The U.S. had joined the Allies in fighting the Central Powers on April 6, 1917. Its entry into the war had in part been due to Germany's resumption of submarine warfare against merchant ships trading with France and Britain. However, Wilson wanted to avoid the U.S.'s involvement in the long-standing European tensions between the great powers; if America was going to fight, he would try to unlink the war from nationalistic disputes or ambitions. The need for moral aims was made more important, when after the fall of the Russian Regime, the Bolsheviks disclosed secret treaties made between the allies. Wilson's speech also responded to Vladimir Lenin's Decree on Peace of November 1917, immediately after the October Revolution, which proposed an immediate withdrawal of Russia from the war, calling for a just and democratic peace that was not compromised by territorial annexations, and led to the Treaty of Brest-Litovsk on March 3, 1918.

The speech made by Wilson on January 8, 1918 laid out a policy (free trade, open agreements, democracy and self-determination). The Fourteen Points speech was the only explicit statement of war aims by any of the nations fighting in World War I. Some belligerents gave general indications of their aims, but most kept their post-war goals private.

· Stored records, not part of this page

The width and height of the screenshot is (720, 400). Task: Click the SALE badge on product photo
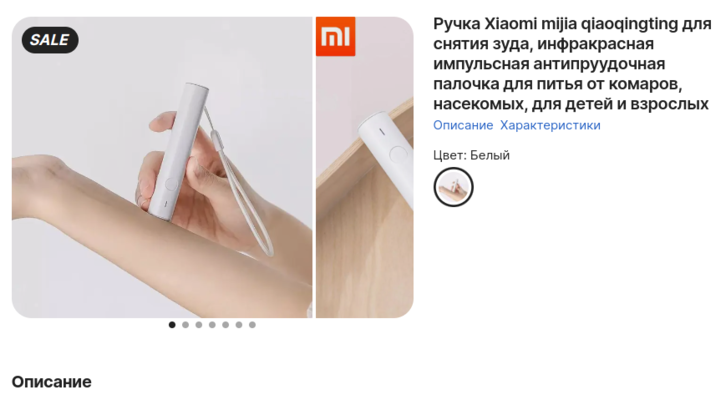click(x=50, y=40)
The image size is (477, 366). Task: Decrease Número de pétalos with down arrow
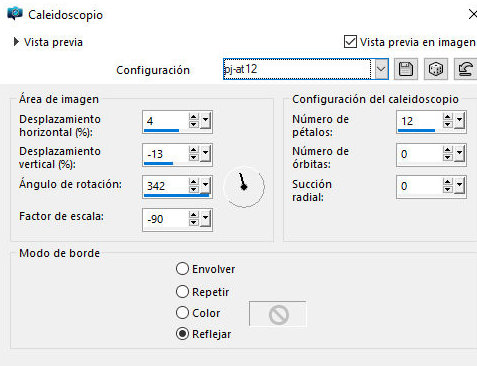[448, 124]
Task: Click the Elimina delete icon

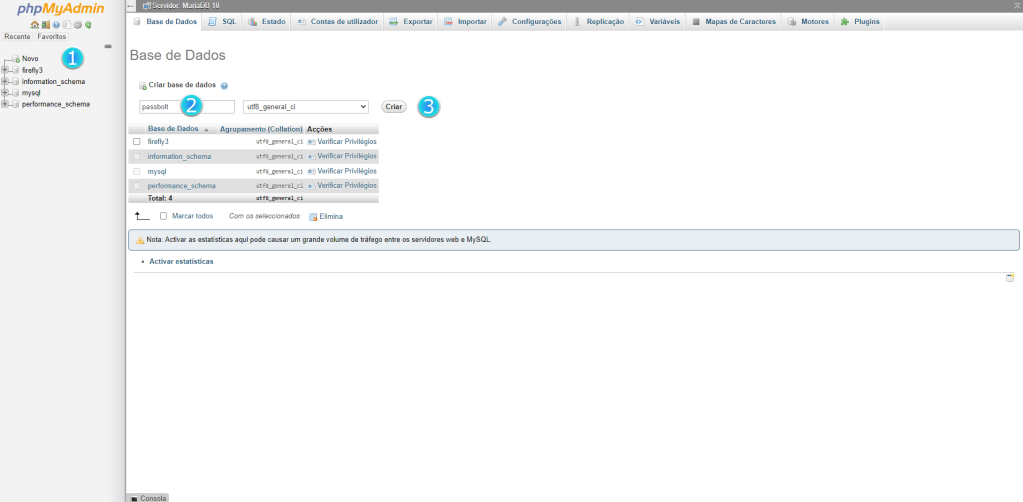Action: (313, 216)
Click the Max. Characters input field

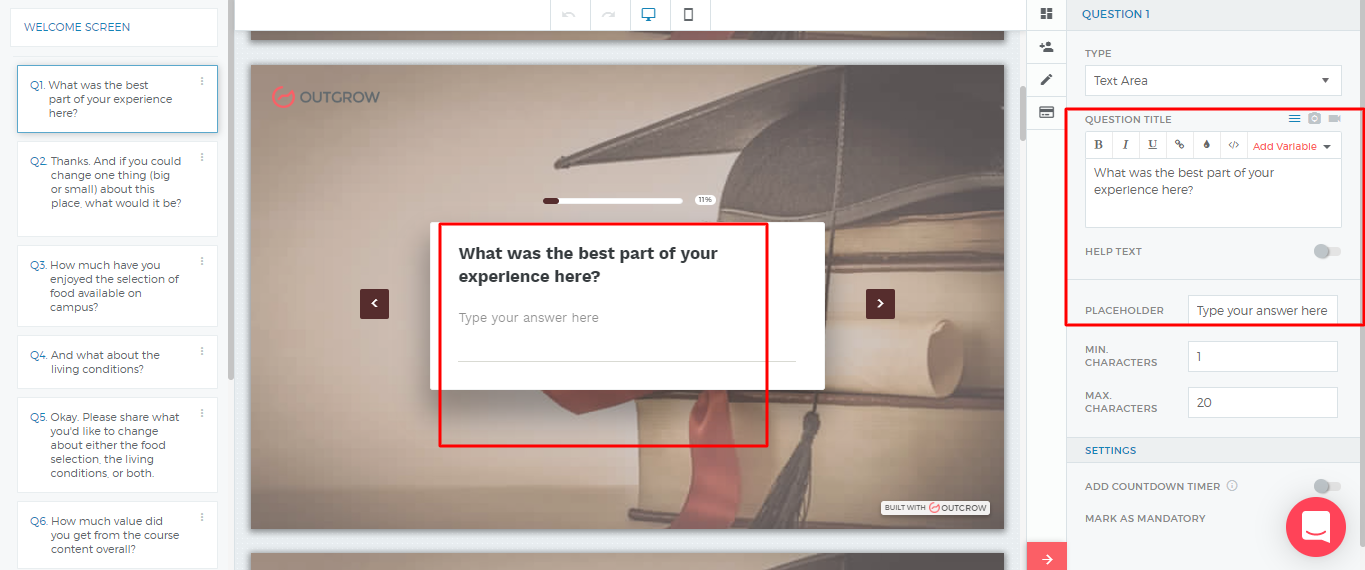pos(1262,403)
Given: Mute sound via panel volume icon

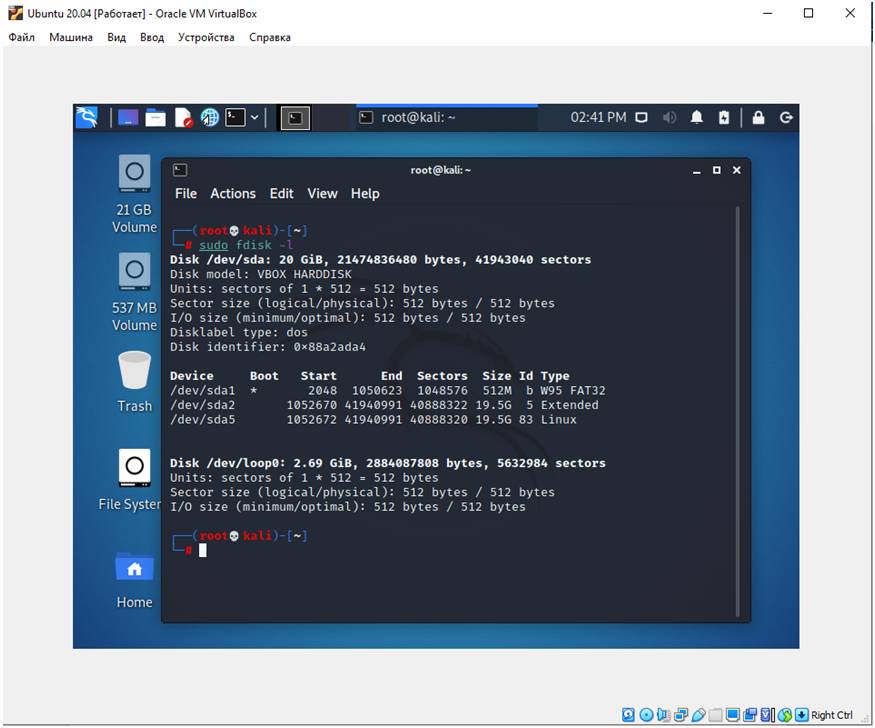Looking at the screenshot, I should pyautogui.click(x=669, y=117).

The Fourteen Points in the speech were based on the research of the Inquiry, a team of about 150 advisors led by foreign-policy advisor Edward M. House, into the topics likely to erect in the anticipated peace conference.

Fourteen Points[edit]

  1. Open covenants of peace, openly arrived at, after which there shall be no private international understandings of any kind but diplomacy shall proceed always frankly and in the public view.
  2. Absolute freedom of navigation upon the seas, outside territorial waters, alike in peace and in war, except as the seas may be closed in whole or in part by international action for the enforcement of international covenants.
  3. The removal, of all economic barriers and the establishment of equality of trade conditions among all the nations consenting to the peace and associating themselves for its maintenance.
  4. Adequate guarantees given and taken that national armaments will be reduced to the lowest point consistent with domestic safety.
  5. free, open-minded, and absolutely impartial adjustment of all colonial claims, based upon a strict observance of the principle that in determining all such questions of sovereignty the interests of the populations concerned must have equal weight with the equitable claims of the government whose title is to be determined.
  6. The evacuation of all Russian territory and such a settlement of all questions affecting Russia as will secure the best and freest cooperation of the other nations of the world in obtaining for her an unhampered and unembarrassed opportunity for the independent determination of her own political development and national policy and assure her of a sincere welcome into the society of free nations under institutions of her own choosing; and, more than a welcome, assistance also of every kind that she may need and may herself desire. The treatment accorded Russia by her sister nations in the months to come will be the acid test of their good will, of their comprehension of her needs as distinguished from their own interests, and of their intelligent and unselfish sympathy.
  7. Belgium, the whole world will agree, must be evacuated and restored, without any attempt to limit the sovereignty which she enjoys in common with all other free nations. No other single act will serve as this will serve to restore confidence among the nations in the laws which they have themselves set and determined for the government of their relations with one another. Without this healing act the whole structure and validity of international law is forever impaired.
  8. All French territory should be freed and the invaded portions restored, and the wrong done to France by Prussia in 1871 in the matter of Alsace-Lorraine, which has unsettled the peace of the world[how?] for nearly fifty years, should be righted, in order that peace may once more be made secure in the interest of all.
  9. A readjustment of the frontiers of Italy should be effected along clearly recognizable lines of nationality.
  10. The people of Austria-Hungary, whose place among the nations we wish to see safeguarded and assured, should be accorded the freest opportunity to autonomous development.
  11. Romania, Serbia, and Montenegro should be evacuated; occupied territories restored; Serbia accorded free and secure access to the sea; and the relations of the several Balkan states to one another determined by friendly counsel along historically established lines of allegiance and nationality; and international guarantees of the political and economic independence and territorial integrity of the several Balkan states should be entered into.
  12. The Turkish portion of the present Ottoman Empire should be assured a secure sovereignty, but the other nationalities which are now under Turkish rule should be assured an undoubted security of life and an absolutely unmolested opportunity of autonomous development, and the Dardanelles should be permanently opened as a free passage to the ships and commerce of all nations under international guarantees.
  13. An independent Polish state should be erected which should include the territories inhabited by indisputably Polish populations, which should be assured a free and secure access to the sea, and whose political and economic independence and territorial integrity should be guaranteed by international covenant.
  14. A general association of nations must be formed under specific covenants for the purpose of affording mutual guarantees of political independence and territorial integrity to great and small states alike.

Reaction[edit]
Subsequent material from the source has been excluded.